In his novel, Ishmael, Daniel Quinn suggests that there are two kinds of
people and civilizations: "leavers," and "takers." Some cultures are careful to walk gently on the Earth and leave their environment
in as good a shape as they found it, or better. Others, however, approach the world with the attitude that it is theirs to
take, use, abuse, waste, consume, and discard. Obviously, the civilization of which we are a part, that is, the world of Modernity,
has been guided by the second ideology.
There are those today who call themselves "dominionists," who try and drape a
religious and biblical facade over this philosophy. They claim to base their views on the passage in Genesis where God gives
human beings "dominion" over the newly minted creation. In doing so they assume that what the Bible means by dominion is exemplified
and fulfilled by our current economic regime, characterized by consumerism, industrialism, capitalism, and social philosophies
based on Darwin’s ideas about "the survival of the fittest." In other words, they try to make a case for the Bible being
a "taker" document, giving people a license and a blessing to consume the Earth’s resources as they see fit. Thus they
rationalize and justify our consumer society and economy by pretending that this is what God intended and commanded. "God
put these resources here for us to use," they say.
On the message board of a church near my house I recently read that "God did not
go on vacation and leave you in charge." I understand that to mean that God is still in charge of our lives, which is true.
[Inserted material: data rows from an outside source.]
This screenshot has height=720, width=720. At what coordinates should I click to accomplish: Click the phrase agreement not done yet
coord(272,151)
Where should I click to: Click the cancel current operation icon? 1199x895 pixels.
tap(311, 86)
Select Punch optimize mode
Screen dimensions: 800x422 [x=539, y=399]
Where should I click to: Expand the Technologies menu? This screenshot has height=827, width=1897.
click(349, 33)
However, in several of his parables Jesus uses the image of a landowner who has gone away and left the tenants in charge of
his property. In this way the Lord talks about our responsibility for what God has left in our care. When the tenants refuse
to return to the landowner the produce of the vineyard, the landowner is justifiably angry.
Will God be justifiably angry with us if the vineyard placed in our care —
that is, the Earth — is found mangled, exhausted, and destroyed when he returns? God left us in charge of the planet
and what have we done with it? To those who will answer that we did with it as God commanded in terms of dominion, it must
be asked what exactly dominion really means?
For Christians, the ultimate guide and model for the good life is Jesus Christ.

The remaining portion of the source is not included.